As a senior, he started all of the games, recording 45 tackles (9 for loss), 4 sacks, 27 quarterback pressures, 2 passes defensed and 3 forced fumbles. He had 6 tackles, half a sack and 4 quarterback pressures in the season opener against the University of North Carolina. He collected 6 tackles, 4 quarterback pressures, one sack and one forced fumble against Virginia Tech. He had 7 tackles and 2 sacks against Boston College. He tallied 5 tackles (one for loss) and 7 quarterback pressures against Army.

==Professional career==

Pre-draft measurables
| Height | Weight | Arm length | Hand span |
|---|---|---|---|
| 6 ft 6+5⁄8 in (2.00 m) | 314 lb (142 kg) | 37+3⁄4 in (0.96 m) | 10 in (0.25 m) |

===Dallas Cowboys===
Anderson was selected by the Dallas Cowboys in the fourth round (101st pick overall) of the 1997 NFL draft, after dropping because his physical skills didn't match his on-field production. As a rookie, he registered 40 tackles (2 for loss), 2 sacks, 3 quarterback pressures and 2 passes defensed. He started five games and received NFL All-rookie team honors.

He had 7 tackles in the third game against the Philadelphia Eagles, starting in place of an injured Chad Hennings. He collected 2 tackles, one quarterback pressure and one pass defensed against the Chicago Bears. He made 4 tackles and one sack against the Jacksonville Jaguars. He had 6 tackles in the eighth game against the Philadelphia Eagles. He totaled 5 tackles against the San Francisco 49ers.

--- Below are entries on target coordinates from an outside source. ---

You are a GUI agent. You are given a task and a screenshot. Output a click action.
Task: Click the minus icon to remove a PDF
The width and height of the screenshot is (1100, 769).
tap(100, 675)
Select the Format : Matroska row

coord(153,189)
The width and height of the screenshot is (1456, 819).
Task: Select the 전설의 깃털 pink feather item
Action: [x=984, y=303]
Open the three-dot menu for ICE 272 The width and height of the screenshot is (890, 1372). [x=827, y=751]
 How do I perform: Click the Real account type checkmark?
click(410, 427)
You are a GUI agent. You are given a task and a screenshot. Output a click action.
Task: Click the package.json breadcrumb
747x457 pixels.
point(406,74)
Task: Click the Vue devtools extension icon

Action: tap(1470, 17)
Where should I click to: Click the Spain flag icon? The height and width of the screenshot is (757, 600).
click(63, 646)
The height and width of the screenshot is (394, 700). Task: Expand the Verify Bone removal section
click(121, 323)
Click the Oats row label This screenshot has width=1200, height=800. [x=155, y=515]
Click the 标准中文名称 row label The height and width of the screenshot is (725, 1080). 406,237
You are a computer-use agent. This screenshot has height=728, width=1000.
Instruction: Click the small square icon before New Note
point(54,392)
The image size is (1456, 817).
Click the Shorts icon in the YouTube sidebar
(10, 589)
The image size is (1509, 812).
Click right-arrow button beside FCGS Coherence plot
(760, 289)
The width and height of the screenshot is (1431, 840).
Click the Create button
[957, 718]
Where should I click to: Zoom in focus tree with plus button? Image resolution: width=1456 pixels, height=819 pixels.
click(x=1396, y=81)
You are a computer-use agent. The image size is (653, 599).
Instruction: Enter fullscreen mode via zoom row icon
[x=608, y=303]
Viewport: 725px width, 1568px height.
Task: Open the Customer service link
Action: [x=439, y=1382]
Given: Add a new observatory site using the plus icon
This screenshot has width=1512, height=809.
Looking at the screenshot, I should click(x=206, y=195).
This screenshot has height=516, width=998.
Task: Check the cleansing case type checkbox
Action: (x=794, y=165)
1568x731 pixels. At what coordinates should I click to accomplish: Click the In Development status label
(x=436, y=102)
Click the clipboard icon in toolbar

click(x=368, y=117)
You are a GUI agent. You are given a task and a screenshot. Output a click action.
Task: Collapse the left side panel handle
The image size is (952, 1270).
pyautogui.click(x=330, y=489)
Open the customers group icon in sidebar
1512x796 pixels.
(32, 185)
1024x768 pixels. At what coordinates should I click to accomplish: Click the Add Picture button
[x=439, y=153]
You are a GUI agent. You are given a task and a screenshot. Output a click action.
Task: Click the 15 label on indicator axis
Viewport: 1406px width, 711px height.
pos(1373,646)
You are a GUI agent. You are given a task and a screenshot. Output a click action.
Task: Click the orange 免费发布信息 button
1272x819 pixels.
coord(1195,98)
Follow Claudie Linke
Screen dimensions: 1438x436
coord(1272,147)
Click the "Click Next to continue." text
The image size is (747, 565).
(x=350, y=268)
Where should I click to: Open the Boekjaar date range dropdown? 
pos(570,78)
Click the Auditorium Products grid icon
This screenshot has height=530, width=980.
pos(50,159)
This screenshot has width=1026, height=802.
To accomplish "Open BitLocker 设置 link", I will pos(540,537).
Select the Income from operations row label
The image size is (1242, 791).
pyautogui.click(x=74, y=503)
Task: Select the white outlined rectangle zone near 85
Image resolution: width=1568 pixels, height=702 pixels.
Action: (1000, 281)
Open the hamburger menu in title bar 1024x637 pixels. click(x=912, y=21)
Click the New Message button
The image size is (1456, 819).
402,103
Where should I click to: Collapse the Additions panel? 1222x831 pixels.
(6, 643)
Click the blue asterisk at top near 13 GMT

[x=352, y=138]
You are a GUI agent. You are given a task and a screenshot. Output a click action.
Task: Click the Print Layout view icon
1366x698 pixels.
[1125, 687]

In 1998, he was limited to only five games and 5 tackles (one for loss) due to a right knee injury, eventually falling out of the defensive line rotation. He was left unprotected for the 1999 NFL expansion draft.

===Cleveland Browns===
The Browns selected him in the 1999 NFL expansion draft. He was released on April 22.

===Carolina Panthers===
On June 24, 1999, he signed with the Carolina Panthers. He was released before the season started on July 21.

===Memphis Maniax===
In 2001, Anderson joined the Memphis Maniax of the XFL. He was a backup defensive tackle and registered 4 tackles. The league ceased operations in May 2001.

==Personal life==
Anderson was a defensive assistant coach at Hempstead High School. He was a defensive line coach with the Rhein Fire in NFL Europe. He was a defensive assistant at the Merchant Marine Academy. He was a defensive line coach at Nassau Community College. He is currently a defensive line coach and recruiting coordinator at ASA College in New York.

He is one of 14 children. He has 3 cousins that played professional sports: Stanford Jennings (NFL), Keith Jennings (NFL) and John Salley (NBA).